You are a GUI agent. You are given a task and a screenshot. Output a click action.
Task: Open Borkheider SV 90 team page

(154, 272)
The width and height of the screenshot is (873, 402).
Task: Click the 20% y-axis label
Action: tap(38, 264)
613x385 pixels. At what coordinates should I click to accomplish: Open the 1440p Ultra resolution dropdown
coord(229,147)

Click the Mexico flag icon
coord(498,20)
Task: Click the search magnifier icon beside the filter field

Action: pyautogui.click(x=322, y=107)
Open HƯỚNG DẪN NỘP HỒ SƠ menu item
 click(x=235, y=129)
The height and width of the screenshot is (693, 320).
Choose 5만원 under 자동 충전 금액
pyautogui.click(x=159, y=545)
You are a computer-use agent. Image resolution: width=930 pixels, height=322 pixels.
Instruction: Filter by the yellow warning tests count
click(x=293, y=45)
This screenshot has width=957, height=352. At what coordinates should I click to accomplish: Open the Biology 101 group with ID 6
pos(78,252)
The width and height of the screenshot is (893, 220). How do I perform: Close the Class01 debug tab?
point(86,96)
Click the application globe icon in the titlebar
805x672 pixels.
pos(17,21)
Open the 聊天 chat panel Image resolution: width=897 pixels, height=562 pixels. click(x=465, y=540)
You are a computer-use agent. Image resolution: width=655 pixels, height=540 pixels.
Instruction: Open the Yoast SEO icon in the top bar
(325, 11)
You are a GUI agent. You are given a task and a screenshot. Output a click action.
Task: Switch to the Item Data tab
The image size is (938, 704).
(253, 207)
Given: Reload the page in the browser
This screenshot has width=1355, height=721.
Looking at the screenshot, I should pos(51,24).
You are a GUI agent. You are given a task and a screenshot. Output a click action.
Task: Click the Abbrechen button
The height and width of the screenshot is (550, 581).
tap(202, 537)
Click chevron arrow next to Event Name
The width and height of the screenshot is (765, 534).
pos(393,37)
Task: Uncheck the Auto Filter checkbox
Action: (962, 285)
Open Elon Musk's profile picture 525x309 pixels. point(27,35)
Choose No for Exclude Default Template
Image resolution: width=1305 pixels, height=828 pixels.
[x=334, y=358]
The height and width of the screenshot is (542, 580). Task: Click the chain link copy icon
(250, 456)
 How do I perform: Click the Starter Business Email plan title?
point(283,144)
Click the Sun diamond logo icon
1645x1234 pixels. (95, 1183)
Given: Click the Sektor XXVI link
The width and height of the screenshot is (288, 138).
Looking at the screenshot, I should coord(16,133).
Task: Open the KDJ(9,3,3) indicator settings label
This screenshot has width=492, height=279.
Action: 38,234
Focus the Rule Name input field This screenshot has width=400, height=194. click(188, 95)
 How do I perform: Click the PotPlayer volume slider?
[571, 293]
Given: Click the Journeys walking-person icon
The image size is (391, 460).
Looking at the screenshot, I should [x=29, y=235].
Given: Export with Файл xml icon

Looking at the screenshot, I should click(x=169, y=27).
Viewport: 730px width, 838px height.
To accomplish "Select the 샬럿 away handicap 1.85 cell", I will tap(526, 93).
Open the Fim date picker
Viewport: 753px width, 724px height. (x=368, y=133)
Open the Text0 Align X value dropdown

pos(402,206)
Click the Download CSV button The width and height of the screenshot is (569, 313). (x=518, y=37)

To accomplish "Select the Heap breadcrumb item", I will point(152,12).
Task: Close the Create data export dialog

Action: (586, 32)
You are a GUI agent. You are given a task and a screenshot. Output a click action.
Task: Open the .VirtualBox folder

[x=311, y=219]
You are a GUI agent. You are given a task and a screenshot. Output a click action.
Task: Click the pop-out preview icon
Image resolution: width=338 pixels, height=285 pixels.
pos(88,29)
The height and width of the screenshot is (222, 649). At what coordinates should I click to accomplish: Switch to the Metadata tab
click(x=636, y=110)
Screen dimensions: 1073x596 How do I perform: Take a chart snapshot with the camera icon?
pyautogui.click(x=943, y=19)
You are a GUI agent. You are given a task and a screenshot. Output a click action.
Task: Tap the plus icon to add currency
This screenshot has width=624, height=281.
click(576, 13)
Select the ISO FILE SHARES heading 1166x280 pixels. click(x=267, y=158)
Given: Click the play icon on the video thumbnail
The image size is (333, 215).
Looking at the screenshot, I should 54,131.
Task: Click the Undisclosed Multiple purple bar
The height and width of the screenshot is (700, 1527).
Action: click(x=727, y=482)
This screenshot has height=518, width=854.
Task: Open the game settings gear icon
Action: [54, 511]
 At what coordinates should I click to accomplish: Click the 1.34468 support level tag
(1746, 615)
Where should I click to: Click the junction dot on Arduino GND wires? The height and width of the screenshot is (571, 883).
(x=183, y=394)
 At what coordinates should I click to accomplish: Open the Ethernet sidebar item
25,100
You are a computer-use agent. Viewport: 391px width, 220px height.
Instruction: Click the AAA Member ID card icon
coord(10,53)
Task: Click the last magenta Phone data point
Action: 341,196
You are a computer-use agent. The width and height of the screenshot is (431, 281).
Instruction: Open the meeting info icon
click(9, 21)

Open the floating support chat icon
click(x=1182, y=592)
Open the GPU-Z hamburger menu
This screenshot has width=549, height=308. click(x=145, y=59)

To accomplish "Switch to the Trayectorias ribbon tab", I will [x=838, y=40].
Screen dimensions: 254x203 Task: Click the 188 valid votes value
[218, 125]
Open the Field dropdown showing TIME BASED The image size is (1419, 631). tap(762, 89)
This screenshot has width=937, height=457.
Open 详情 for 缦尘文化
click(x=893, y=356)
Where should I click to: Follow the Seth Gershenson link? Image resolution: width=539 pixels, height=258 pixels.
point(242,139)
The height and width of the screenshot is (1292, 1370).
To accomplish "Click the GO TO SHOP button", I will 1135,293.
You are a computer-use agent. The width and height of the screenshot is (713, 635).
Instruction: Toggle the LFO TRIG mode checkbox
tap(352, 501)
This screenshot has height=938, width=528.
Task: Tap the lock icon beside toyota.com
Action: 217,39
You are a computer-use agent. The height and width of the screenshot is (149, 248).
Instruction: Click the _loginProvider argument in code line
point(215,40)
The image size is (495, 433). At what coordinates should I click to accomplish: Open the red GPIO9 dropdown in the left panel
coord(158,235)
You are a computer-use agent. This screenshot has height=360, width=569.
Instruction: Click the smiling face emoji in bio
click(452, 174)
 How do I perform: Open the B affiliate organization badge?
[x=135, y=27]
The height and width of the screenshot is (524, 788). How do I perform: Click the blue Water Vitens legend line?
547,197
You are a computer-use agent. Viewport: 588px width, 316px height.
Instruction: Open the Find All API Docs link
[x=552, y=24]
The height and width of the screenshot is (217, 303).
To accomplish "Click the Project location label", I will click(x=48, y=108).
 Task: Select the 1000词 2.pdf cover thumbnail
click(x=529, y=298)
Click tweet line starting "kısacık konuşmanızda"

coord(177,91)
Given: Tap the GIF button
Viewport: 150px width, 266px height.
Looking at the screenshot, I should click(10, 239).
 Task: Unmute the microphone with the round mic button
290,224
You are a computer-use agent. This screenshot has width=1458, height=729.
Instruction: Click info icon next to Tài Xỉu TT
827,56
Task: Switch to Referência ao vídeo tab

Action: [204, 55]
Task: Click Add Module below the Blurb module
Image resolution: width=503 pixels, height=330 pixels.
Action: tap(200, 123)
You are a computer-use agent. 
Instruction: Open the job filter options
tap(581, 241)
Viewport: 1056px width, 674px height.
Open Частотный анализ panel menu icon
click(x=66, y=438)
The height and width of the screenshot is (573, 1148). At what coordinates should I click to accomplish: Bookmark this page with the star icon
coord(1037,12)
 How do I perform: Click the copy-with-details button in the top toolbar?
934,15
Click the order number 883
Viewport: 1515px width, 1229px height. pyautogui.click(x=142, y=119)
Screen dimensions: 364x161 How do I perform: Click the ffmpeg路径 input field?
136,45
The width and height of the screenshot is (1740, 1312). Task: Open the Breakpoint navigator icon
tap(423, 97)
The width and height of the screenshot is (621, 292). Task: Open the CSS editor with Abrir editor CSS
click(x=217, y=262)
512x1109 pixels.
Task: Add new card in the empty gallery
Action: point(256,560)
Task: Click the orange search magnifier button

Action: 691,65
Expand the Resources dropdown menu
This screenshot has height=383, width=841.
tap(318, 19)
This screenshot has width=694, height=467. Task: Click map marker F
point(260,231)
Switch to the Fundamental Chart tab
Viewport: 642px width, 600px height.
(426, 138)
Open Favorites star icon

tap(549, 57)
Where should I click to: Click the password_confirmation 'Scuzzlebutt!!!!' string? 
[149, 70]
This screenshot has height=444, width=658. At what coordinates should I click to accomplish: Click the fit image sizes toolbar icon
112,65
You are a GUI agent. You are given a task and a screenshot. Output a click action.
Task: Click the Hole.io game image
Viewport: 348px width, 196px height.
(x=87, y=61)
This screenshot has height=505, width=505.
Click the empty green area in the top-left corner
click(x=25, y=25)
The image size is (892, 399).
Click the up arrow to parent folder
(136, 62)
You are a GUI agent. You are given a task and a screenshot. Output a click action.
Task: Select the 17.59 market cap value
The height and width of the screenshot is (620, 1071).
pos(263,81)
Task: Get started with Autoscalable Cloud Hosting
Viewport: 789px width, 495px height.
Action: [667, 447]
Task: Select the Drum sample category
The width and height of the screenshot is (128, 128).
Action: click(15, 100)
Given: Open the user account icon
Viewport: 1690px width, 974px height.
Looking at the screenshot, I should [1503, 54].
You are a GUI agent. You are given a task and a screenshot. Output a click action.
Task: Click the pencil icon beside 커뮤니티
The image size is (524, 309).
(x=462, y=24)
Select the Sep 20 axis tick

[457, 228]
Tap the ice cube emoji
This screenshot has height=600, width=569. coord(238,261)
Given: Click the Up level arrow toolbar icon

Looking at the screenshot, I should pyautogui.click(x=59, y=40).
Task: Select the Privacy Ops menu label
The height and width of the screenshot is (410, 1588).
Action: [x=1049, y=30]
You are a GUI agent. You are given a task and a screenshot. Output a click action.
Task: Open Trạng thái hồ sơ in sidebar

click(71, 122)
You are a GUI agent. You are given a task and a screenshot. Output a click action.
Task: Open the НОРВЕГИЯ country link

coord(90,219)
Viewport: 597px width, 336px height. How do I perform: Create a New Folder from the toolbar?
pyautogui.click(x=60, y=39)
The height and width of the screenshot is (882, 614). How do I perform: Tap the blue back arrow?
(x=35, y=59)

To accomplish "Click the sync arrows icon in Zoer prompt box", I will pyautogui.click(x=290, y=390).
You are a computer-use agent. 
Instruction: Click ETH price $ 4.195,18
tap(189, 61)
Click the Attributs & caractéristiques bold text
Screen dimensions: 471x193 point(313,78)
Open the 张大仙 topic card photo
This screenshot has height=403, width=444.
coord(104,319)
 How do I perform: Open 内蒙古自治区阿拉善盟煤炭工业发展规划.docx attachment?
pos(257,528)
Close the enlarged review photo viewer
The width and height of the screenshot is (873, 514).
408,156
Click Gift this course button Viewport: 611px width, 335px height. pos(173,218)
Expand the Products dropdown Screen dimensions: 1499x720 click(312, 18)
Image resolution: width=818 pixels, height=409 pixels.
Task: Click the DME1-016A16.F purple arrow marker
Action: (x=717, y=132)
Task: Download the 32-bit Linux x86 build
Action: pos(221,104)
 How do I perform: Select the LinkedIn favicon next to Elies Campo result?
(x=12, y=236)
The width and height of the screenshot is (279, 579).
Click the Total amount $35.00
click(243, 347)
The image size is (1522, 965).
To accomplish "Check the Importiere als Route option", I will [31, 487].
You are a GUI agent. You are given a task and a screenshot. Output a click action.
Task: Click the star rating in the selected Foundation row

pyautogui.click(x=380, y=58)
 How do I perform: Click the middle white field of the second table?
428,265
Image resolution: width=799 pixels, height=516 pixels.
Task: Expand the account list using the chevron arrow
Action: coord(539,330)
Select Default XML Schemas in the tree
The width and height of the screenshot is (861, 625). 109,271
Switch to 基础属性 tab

-*-

WHAT YOU NEED TO DO:
Show each line of the material where the word "computer" occurs.

COMPLETED EXERCISE:
You are a computer-use agent. Image resolution: width=930 pixels, height=322 pixels.
You are a computer-use agent. Image resolution: width=655 pixels, height=540 pixels.
You are a computer-use agent. Viewport: 391px width, 220px height.
You are a computer-use agent. The width and height of the screenshot is (431, 281).
You are a computer-use agent. The width and height of the screenshot is (713, 635).
You are a computer-use agent. The height and width of the screenshot is (149, 248).
You are a computer-use agent. This screenshot has height=360, width=569.
You are a computer-use agent. Viewport: 588px width, 316px height.
You are a computer-use agent. This screenshot has width=1458, height=729.
You are a computer-use agent. 
You are a computer-use agent. 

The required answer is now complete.